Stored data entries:
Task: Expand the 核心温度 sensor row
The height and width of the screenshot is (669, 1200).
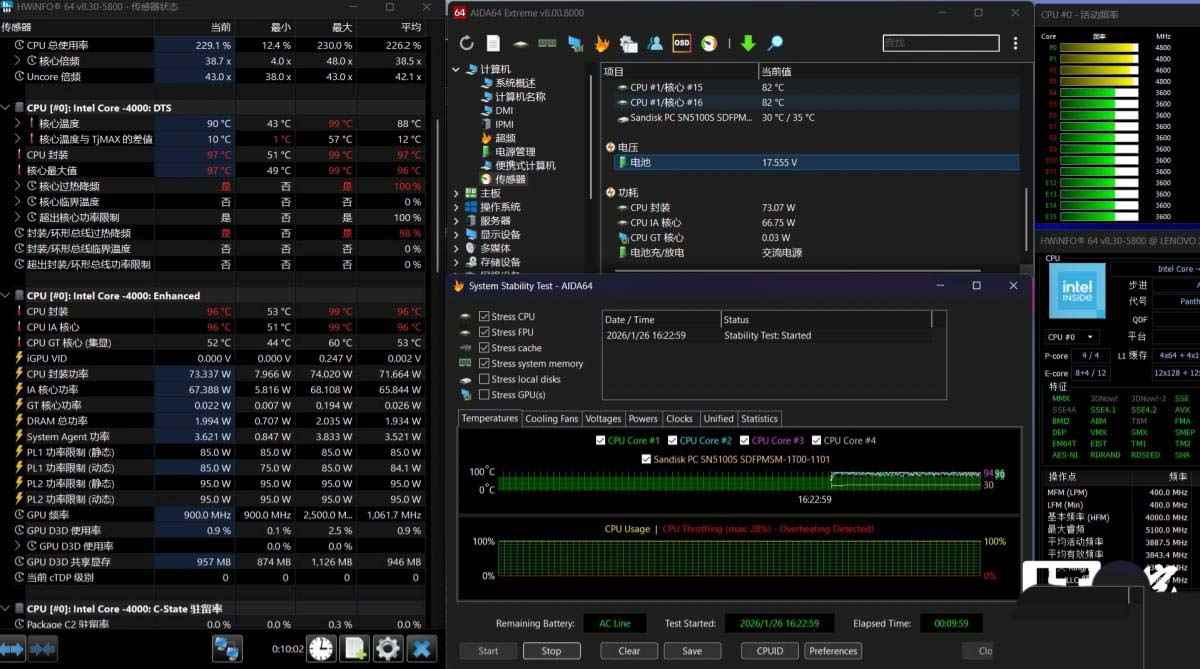Action: [x=18, y=123]
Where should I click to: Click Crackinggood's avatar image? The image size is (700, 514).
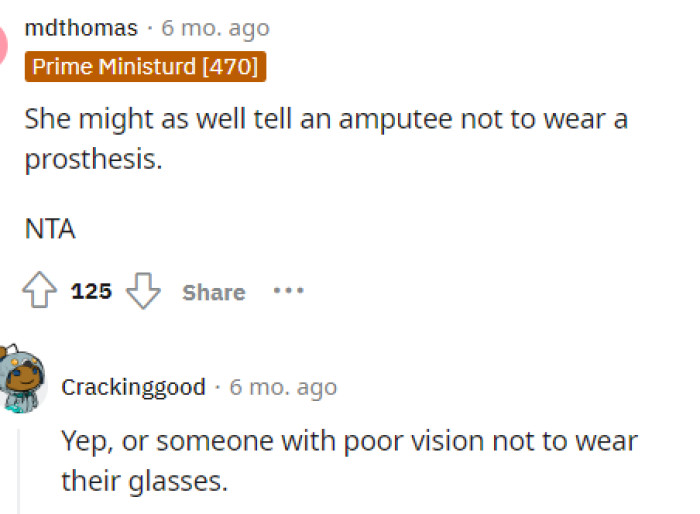[x=22, y=380]
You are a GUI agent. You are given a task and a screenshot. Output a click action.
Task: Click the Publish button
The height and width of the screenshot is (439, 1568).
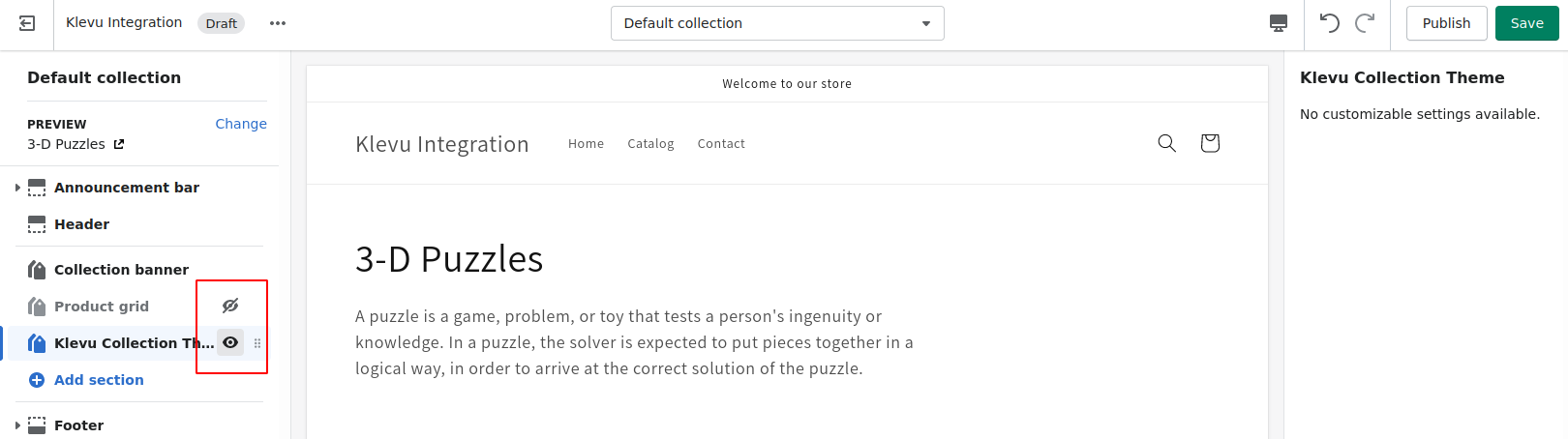pos(1446,23)
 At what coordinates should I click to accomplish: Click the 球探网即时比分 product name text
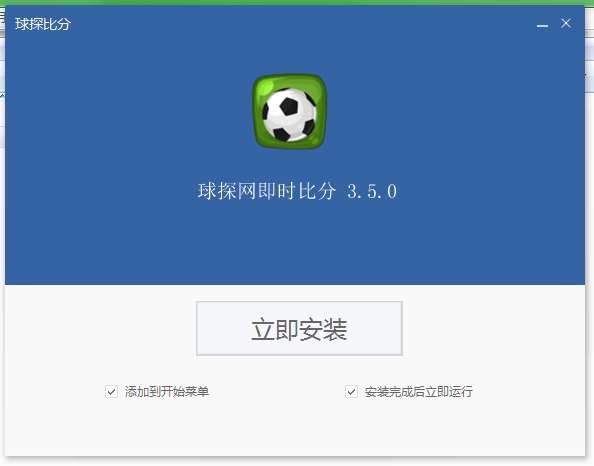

• [WORK ITEM]:
Starting at the line that contains "Where should I", reproduce each line exactly through the end of the entries above, leaving every picture out.

• [OUTPUT OF THE EXERCISE]:
Where should I click to: Click Crackinggood's avatar image? The image size is (700, 514).
[x=22, y=380]
You are a GUI agent. You are given a task and a screenshot. Output a click action.
Task: Click the Publish button
The height and width of the screenshot is (439, 1568).
pos(1446,23)
 At what coordinates should I click to accomplish: Click the 球探网即时比分 product name text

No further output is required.